October 14, 2011
By: Alison Radcliffe, Recruitment Manager
As a traveler, you have options. Not just where you work but who you work for which can be overwhelming and potentially get very confusing if you are hearing from more than one recruiter/company. It’s important that you keep the facts straight and make sure when you are job hunting and potentially comparing pay packages, that you are comparing apples to apples and asking questions!
Let’s look at some common scenarios.
Company A will present a base hourly rate that is taxable, we’ll just say in this example this is $22/hr. This is your hourly taxable rate. The company may offer a tax free daily per diem to you (if you are eligible/qualify) and present that rate separately—we’ll say $46 per day in this example. And then in addition to your hourly rate and daily per diem, you receive the company’s benefits such as the housing, travel reimbursement, license reimbursement, etc…

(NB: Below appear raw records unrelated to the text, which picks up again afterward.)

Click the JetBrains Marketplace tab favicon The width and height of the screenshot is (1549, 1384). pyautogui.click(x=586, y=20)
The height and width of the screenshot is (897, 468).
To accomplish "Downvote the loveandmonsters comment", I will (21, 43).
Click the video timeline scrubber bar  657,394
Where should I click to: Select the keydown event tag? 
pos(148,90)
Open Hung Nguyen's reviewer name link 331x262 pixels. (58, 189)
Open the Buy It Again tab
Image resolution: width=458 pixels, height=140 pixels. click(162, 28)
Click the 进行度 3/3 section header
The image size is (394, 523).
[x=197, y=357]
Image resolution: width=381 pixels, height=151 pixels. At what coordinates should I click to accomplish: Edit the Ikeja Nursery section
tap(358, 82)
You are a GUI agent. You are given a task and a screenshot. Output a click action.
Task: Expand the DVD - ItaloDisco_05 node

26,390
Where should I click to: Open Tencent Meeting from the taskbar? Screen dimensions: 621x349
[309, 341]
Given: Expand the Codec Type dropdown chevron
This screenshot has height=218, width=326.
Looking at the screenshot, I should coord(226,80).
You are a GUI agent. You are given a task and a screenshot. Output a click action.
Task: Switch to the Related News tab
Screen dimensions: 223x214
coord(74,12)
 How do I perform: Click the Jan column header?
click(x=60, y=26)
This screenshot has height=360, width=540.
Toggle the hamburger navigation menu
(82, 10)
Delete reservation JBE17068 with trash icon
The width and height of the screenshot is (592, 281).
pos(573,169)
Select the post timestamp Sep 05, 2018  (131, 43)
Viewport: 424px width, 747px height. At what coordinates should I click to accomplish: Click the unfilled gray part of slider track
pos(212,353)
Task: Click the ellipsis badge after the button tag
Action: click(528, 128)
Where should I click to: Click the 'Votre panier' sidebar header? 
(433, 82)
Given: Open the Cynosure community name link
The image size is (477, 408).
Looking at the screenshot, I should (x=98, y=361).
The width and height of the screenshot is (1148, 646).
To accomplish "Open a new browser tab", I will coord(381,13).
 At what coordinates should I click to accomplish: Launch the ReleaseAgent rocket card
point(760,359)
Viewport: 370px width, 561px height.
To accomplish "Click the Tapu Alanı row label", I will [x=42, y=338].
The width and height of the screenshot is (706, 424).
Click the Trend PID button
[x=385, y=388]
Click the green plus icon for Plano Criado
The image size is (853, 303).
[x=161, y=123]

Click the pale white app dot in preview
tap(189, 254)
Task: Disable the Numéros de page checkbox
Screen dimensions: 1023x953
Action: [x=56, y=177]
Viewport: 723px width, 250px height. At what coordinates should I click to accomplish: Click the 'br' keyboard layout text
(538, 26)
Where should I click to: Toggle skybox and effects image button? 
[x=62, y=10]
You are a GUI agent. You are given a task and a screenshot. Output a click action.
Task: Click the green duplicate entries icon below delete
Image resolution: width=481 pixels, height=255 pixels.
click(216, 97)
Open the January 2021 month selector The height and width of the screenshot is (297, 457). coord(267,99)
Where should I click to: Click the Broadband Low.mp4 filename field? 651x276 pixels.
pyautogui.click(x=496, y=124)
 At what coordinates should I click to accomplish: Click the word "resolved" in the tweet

Company B might present the exact same job but they might be rolling all benefits into the “equivalent” of an hourly rate to help explain it. Let’s say they roll your hourly pay, daily per diems, housing, travel reimbursements, etc. all into one big pay rate of $40/hr (again, just as an example). The potentially confusing piece here is that your pay rate is not actually $40/hr and that will not be listed anywhere on your pay stub. Here’s what happens: Let’s say in this example if you want housing, the rate drops to $30/hr. Then, on your pay stub your taxable hourly rate will show $22/hr since the company has broken out any non taxable per diems owed to you, in this example $46 per day. So, your actual hourly rate is not truly $40/hr as you were originally quoted. Presenting this job as if you are making $40/hr is not completely accurate or clear. Yes, it’s the hourly “equivalent” of all the benefits you are receiving, but it’s not your actual hourly rate that things such like over time will be based on. The problem here is that $40/hr “sounds” much better than $22/hr, but potentially misleading if it’s not explained well.
The biggest piece of advice I have for travelers is to know exactly what your actual hourly/taxable wage will be and ask questions to your recruiter as to what exactly is included in that rate/package and how it is broken out – What will it look like on your pay stub? With more and more scrutiny from the IRS on legal tax advantage plans, you want to be sure you are working for a company that is in compliance with IRS regulations so that it doesn’t open you up for potential audits and issues either.
To sum things up, when you are talking to your recruiter about options, make sure you know exactly what you are getting and how it will look on your pay stub so there are no surprises to you about your pay once you start your contract!!!